[[ STUDY MATERIAL open ]]

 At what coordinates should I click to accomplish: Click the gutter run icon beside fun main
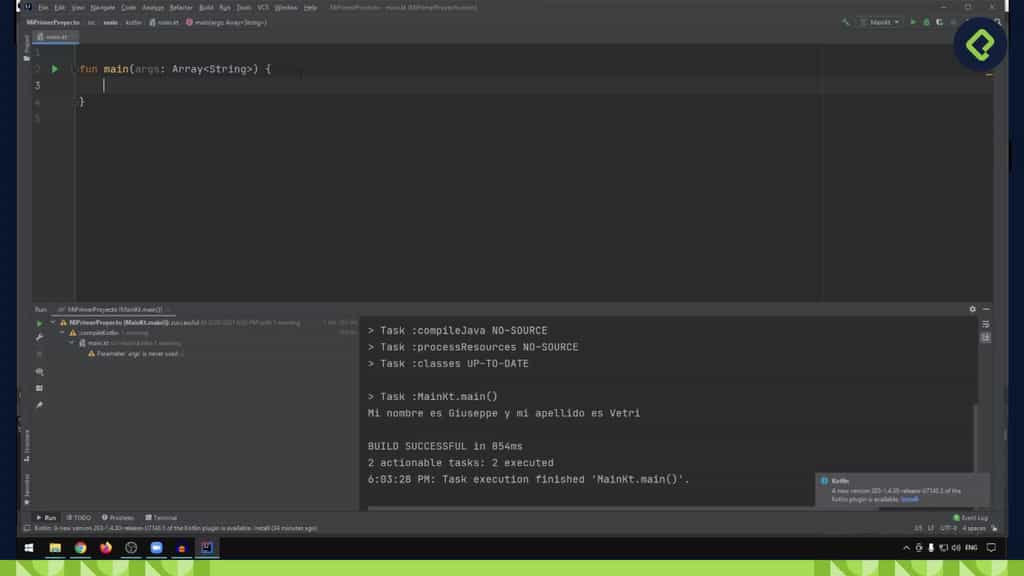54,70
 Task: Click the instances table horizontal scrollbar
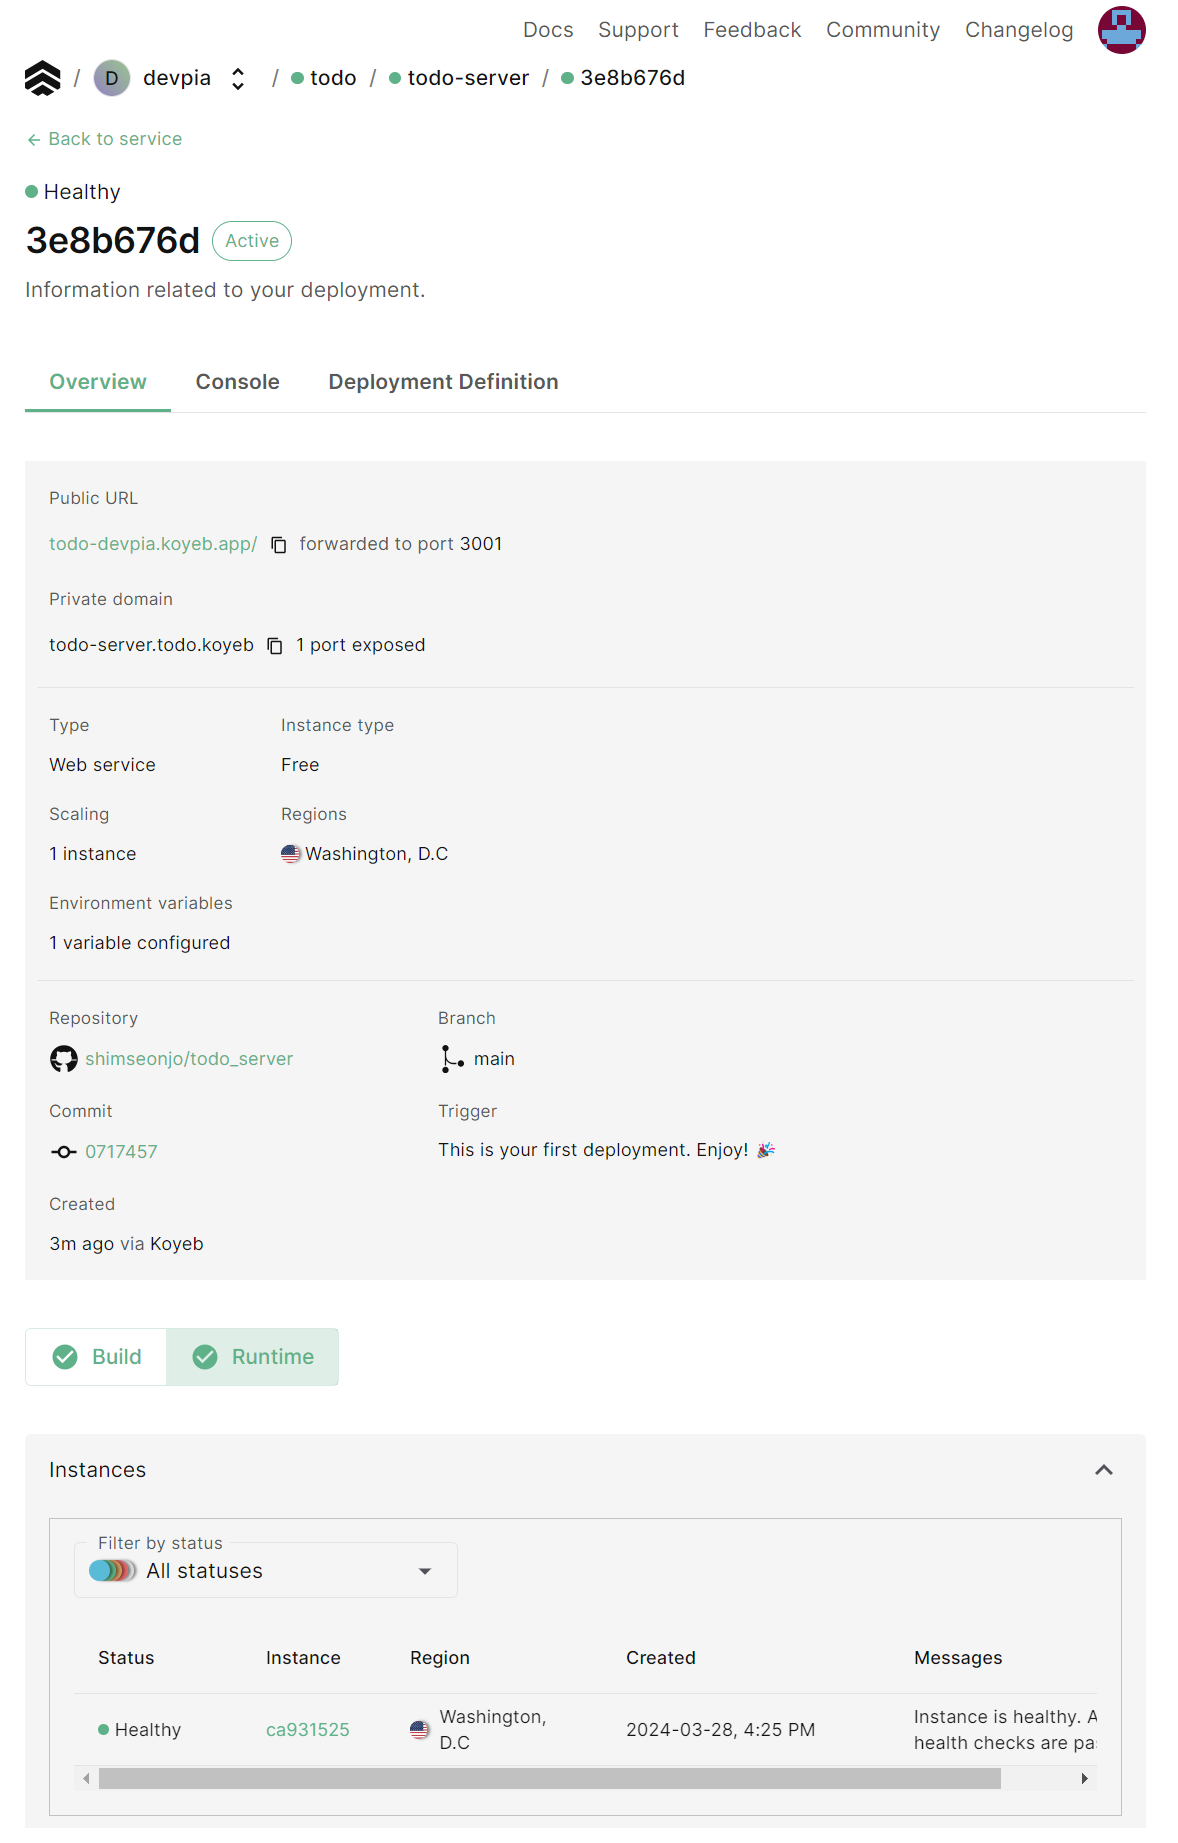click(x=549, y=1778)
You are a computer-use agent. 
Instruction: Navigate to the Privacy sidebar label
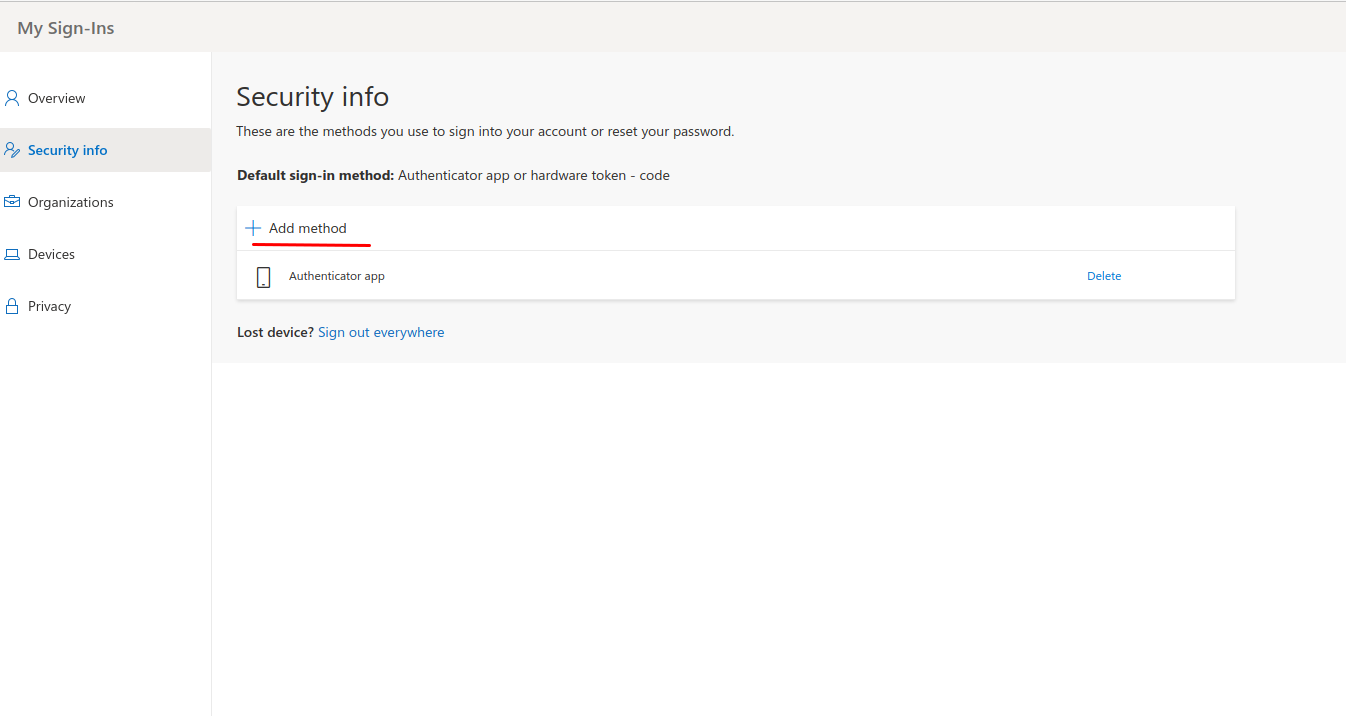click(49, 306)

[[ STUDY MATERIAL closed ]]

:: TASK TO COMPLETE ::
Leave the pictures out and reproduce exactly the lines from the line with "Instruction: Navigate to" to the end of the material above.

:: SOLUTION TO THE PROBLEM ::
Instruction: Navigate to the Privacy sidebar label
click(49, 306)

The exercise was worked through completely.